Drinking wine
Sticky Rice was the beginning. Belcher also went in on a New Orleans-style place on Ninth Street NW called the 1905 Bistro and Bar. He invested in another Sticky Rice location in Baltimore, the pie shop and several food trucks.
He seemed to thrive on the demanding rhythms of the restaurant life. Asked by a blogger what inspired him to open a restaurant, Belcher replied: “I was hanging something in the bathroom and stood on the toilet. I slipped off and hit my head. I had a vision of tater tots . . . the rest is history.”
At various points, he mentioned past struggles with alcohol and drugs. But he remained sober, at least until 2010, when a business partner noticed him ordering wine.
“I said, ‘Joey, did something change?’ ” said Tony Dundas-Lucca, his partner at 1905. Belcher explained that he had been in Europe on vacation, visiting vineyards, and had “decided he wanted to try wine and see how it went.”
By then his sister, Mimi Belcher, had focused her work on studying cocaine addiction at NIH. When she heard that her brother was drinking again, she confronted him.
“What makes you think you can control this?” she asked.
Last June, she confronted him again. If he was using drugs and drinking, she recalled texting, “please remember what this did to your family.” In his response, Mimi Belcher said, Joey admitted to smoking pot and taking LSD on occasion. But, he insisted: “I have everything under control.”

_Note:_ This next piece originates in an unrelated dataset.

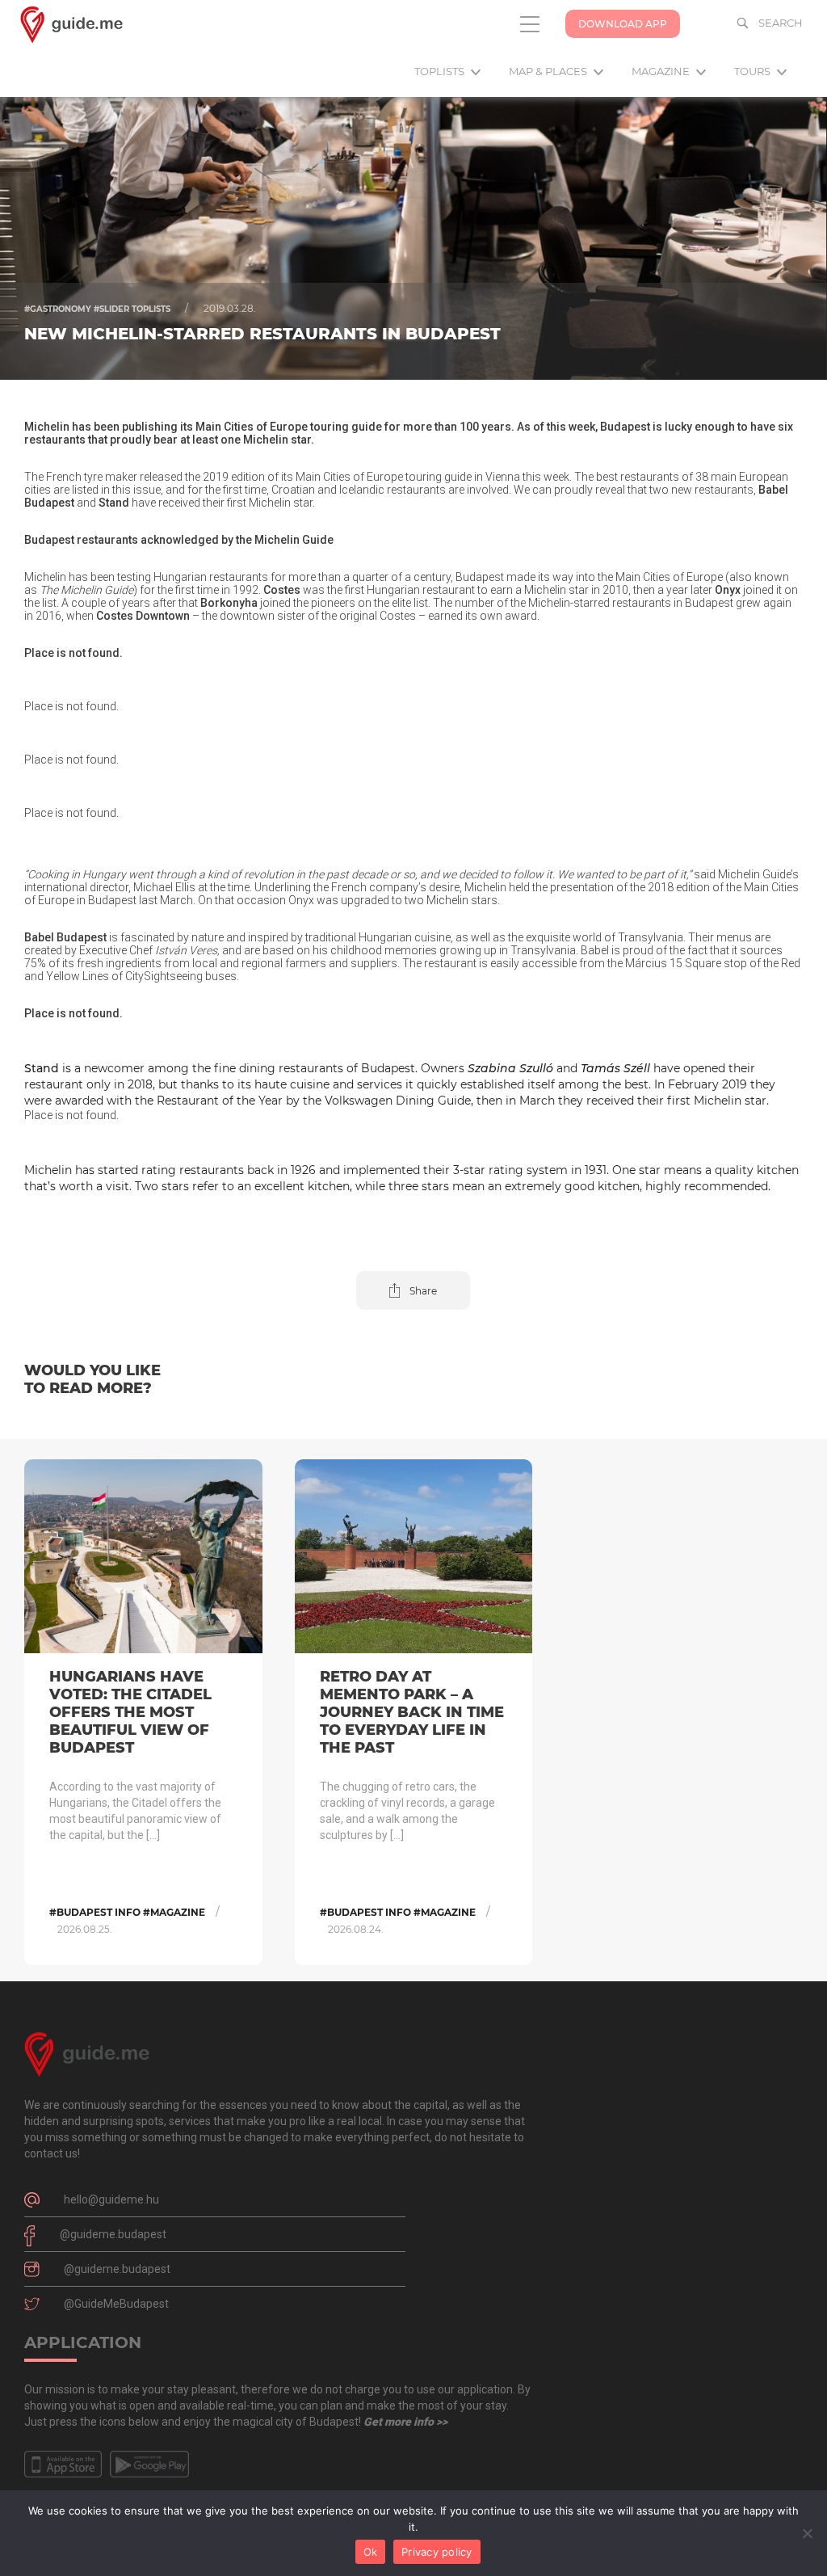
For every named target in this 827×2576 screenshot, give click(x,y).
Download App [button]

Schwartz wasn’t so sure, warning Dianna Townsend, Belcher’s girlfriend: “If Joey isn’t sober, all bets are off for you and for him. You need to know that Joey Belcher is first and foremost an alcoholic and drug addict of the worst kind.”
His parents realized he was drinking again two months ago, when he showed up late for Thanksgiving, and they smelled alcohol on his breath.
“Be careful, you’re playing with fire,” his father told him.
“I’m okay,” Joey replied.
On the last weekend of his life, Belcher celebrated “Bananarchy,” an annual free-rolling festival in which participants dress up in banana costumes and bar-hop. Belcher’s apartment mate, Groeschel, urged Belcher to refrain from drinking that Saturday, Dec. 15, because he had just gotten over a severe flu.
He didn’t listen. At 2 a.m. on Sunday, he was at Jimmy Valentine’s, a bar on Bladensburg Road NE, said David Hemperly, a friend who lives in Belcher’s building and who was there.
At 6 a.m., after apparently never sleeping, he brought people to the apartment of another friend, Dianna Loevner, who has worked at Sticky Rice. The party went on. At one point, she said, they went to a supermarket to buy champagne and beer, and the person ahead of them in line did not have the money to cover the groceries. Belcher paid the bill.